Esiste un’Europa della solidarietà? Sembra di sì, nel moto generoso di singoli cittadini, associazioni, strutture religiose, laiche e anche di certi partiti. Addirittura governanti di rango come la severa Cancelliera tedesca, che qualche settimana addietro faceva spuntare le lacrime a una ragazzina palestinese spiegandole i motivi d’un mancato ricongiungimento familiare, brilla d’un ritrovato moto sentimentale verso le disperate peregrinazioni dei profughi siriani. Ovviamente non è tutt’oro quel che luccica, e le riflessioni critiche di diversi analisti non sospettabili di anti europeismo, spiegano i risvolti di quest’apertura in ragioni strutturali d’un mercato del lavoro che potrà contare su manodopera giovane, motivata e disponibile a ogni sorta di sacrificio “a prescindere da tutto”. Del resto questa partita la Germania, non di Angela ma di Helmut, la giocò un quarto di secolo addietro, coi fratelli dell’est, e con le genti dell’ex “cortina di ferro”, immigrate e fatte oggetto di particolare attenzione.

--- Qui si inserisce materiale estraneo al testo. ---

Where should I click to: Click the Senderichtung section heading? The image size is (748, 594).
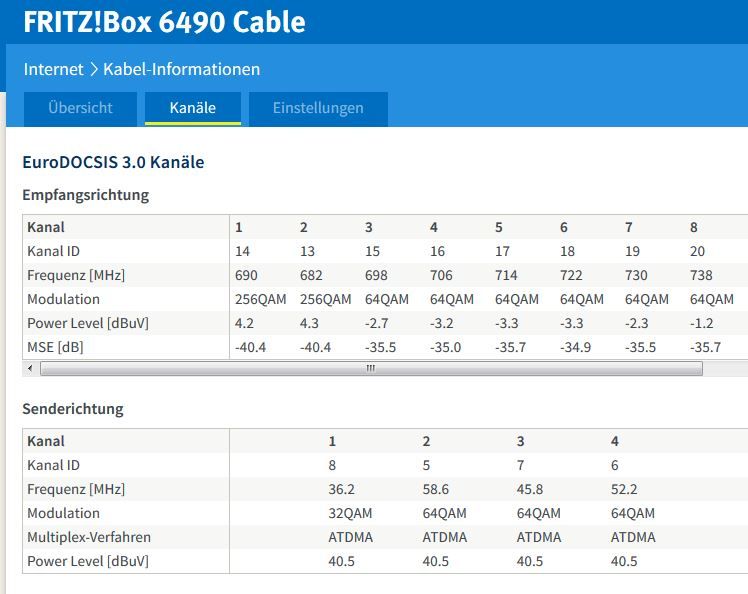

Pur salvando poco credibili ragioni kantiane oppure occulte sensibilità dell’anima Merkel, che il sud del vecchio continente, con in testa la Grecia, non ha finora conosciuto, sono svariati i temi ideologici con cui l’Europa può (potrà-potrebbe) misurarsi, seppure si mostri inesorabilmente spaccata. Oltre il magnifico “Inno alla gioia”, sulle cui note i nostri cuori possono aprirsi, chiediamoci se esiste una popolazione europea. Esiste secondo numeri e statistiche. Esisteva nella bella utopia dei padri di Ventotene, che mai le leadership che quella strada dicono d’aver percorso e stanno percorrendo, hanno cercato di applicare perché gli interessi economico-monetari hanno fatto piazza pulita non solo dei sogni, ma degli stessi bisogni. Allo stato delle cose esistono almeno tre tipologie d’Europa e forse più, che si ritrovano parlandosi in tanti casi addosso a Bruxelles e decidendo cose che nelle singole nazioni quasi mai piacciono.

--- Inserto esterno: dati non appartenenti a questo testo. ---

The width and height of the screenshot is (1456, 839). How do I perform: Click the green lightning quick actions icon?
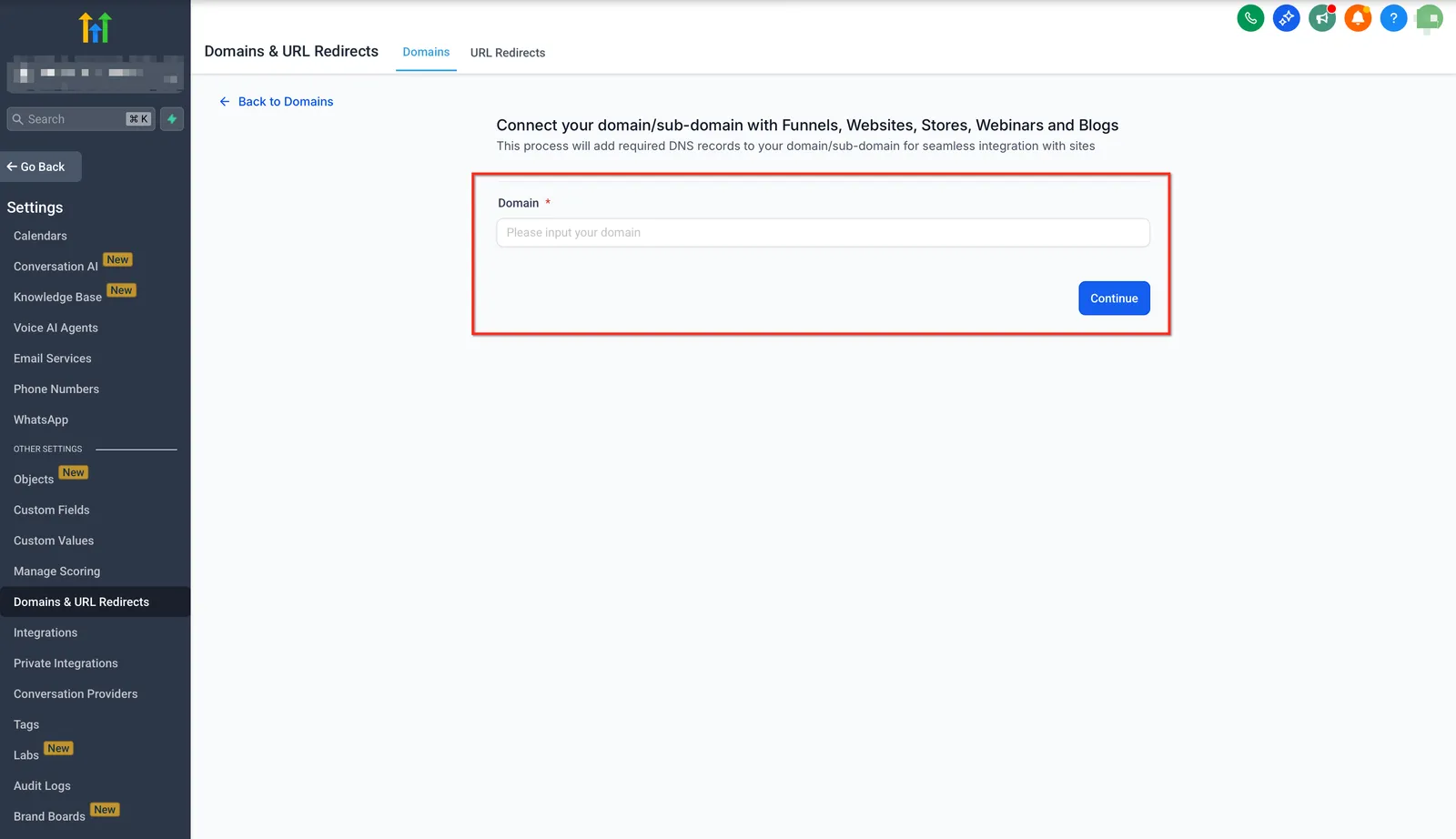click(x=172, y=119)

Gli ideologi dell’Unione europea, prima che dell’Europa, discettano sulle radici comuni culturali, che esistono certo, ma con varianti spesso ricordate solo da storici e accademici riguardo a mescolanze e contaminazioni con altri angoli del mondo. Le stesse fedi di matrice cristiana, nelle sue chiese, costatano presenze, tendenze e interpretazioni che, attorno all’attuale tema dell’accoglienza di milioni di persone in cerca di futuro, rispondono aprendo le braccia o chiudendole. Le tre, o più, Europa si continueranno a confrontare e scontrare attorno a totem antichi oggi riproposti come simbolo per un domani che è solo passato. Il più noto è la Patria col suo modello di stato nazionale. Sul quale l’Europa ha riempito le sue terre di sangue, sia nelle fasi di conquista e sottomissione, sia per i moti di liberazione che rigettavano l’oppressione. Del nazionalismo gli storici insegnano il duplice volto, e oggi ci si divide fra chi ne rilancia un ruolo ancora valido, seppur in tanti casi nostalgico di sciovinismo e xenofobia, come mostrano i Paesi centroeuropei che invocano muri. E chi lo considera superato, proponendo una società multiculturale e multirazziale, che però stenta a decollare secondo criteri di reale parità ed eguaglianza.
Gli esempi, poco credibili, li propongono le grandi nazioni d’Europa, che non hanno smesso d’essere tali anzi non si sono emancipate dal morbo coloniale profuso a piene mani nell’Otto e Novecento, da Londra come da Parigi. Un po’ come il pattern statunitense (gli Imperi si somigliano) accolgono razze e religioni ma chiedono la cieca adesione al proprio modello, cosa che certi accolti poco gradiscono, anche alla terza generazione. Fra le tante leadership e i vari sistemi geopolitici tuttora non si vede chi lavori a integrazioni paritarie e realmente democratiche. E nel cuore di quell’Europa, che attualmente riscopre “valori di purezza e chiusura” o fra le democrazie liberal falsamente integratrici, un antico tentativo di convivenza fra etnìe non facilmente propensi alla pacifica convivenza era la Jugoslavia titina. Sistema nato in una fase storica particolare, vissuto fra contraddizioni, probabilmente imploso per una mancanza di ricambio dell’establishment dopo la scomparsa del fondatore, ma tenacemente attaccato dal politico della Germania unita e dal pontefice che sconfisse il socialismo reale. Quanto i passi di Kohl e Woityla, eminenze grigie della disgregazione dell’ex Jugoslavia, influenzano ancora gli artefici di un’Europa votata agli allargamenti speculativi d’un progetto politico che fra diverse vie ha imboccato in assoluto la peggiore?